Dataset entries
▼

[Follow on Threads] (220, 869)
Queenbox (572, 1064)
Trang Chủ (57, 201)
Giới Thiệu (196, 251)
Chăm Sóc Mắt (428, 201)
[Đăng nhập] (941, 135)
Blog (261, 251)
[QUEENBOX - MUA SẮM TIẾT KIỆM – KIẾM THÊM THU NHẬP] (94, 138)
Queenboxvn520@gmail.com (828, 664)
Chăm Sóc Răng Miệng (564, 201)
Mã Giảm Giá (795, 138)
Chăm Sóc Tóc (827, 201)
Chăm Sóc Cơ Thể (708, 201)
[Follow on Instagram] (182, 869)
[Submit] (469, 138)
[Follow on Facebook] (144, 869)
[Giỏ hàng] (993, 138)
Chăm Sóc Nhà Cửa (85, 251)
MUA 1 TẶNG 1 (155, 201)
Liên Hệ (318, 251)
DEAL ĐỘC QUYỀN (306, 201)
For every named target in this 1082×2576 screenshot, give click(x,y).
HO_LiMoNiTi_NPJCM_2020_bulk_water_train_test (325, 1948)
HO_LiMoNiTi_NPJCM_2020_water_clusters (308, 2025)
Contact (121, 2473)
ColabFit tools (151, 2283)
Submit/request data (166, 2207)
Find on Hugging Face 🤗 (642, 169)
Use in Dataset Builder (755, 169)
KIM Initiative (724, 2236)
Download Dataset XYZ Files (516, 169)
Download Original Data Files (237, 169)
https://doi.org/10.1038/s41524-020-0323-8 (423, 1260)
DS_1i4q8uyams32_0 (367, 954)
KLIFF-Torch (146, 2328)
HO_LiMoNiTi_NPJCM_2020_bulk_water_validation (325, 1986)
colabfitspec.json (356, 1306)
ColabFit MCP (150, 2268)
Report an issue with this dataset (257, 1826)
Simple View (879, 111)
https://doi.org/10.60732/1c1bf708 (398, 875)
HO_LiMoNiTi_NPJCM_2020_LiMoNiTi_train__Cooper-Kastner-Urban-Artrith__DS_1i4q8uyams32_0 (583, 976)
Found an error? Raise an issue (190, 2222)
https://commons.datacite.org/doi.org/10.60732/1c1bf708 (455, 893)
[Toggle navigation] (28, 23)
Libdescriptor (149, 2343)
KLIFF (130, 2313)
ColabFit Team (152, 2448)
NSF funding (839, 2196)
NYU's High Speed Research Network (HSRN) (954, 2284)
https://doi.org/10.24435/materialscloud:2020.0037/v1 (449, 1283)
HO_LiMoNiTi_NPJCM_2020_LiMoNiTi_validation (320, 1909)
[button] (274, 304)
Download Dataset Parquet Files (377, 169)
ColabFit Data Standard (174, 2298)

▲

Copy, without any change, the lines from the one that contains "Found an error? Raise an issue (190, 2222)" to the final line of the entries above.

Written response
Found an error? Raise an issue (190, 2222)
https://commons.datacite.org/doi.org/10.60732/1c1bf708 (455, 893)
[Toggle navigation] (28, 23)
Libdescriptor (149, 2343)
KLIFF (130, 2313)
ColabFit Team (152, 2448)
NSF funding (839, 2196)
NYU's High Speed Research Network (HSRN) (954, 2284)
https://doi.org/10.24435/materialscloud:2020.0037/v1 (449, 1283)
HO_LiMoNiTi_NPJCM_2020_LiMoNiTi_validation (320, 1909)
[button] (274, 304)
Download Dataset Parquet Files (377, 169)
ColabFit Data Standard (174, 2298)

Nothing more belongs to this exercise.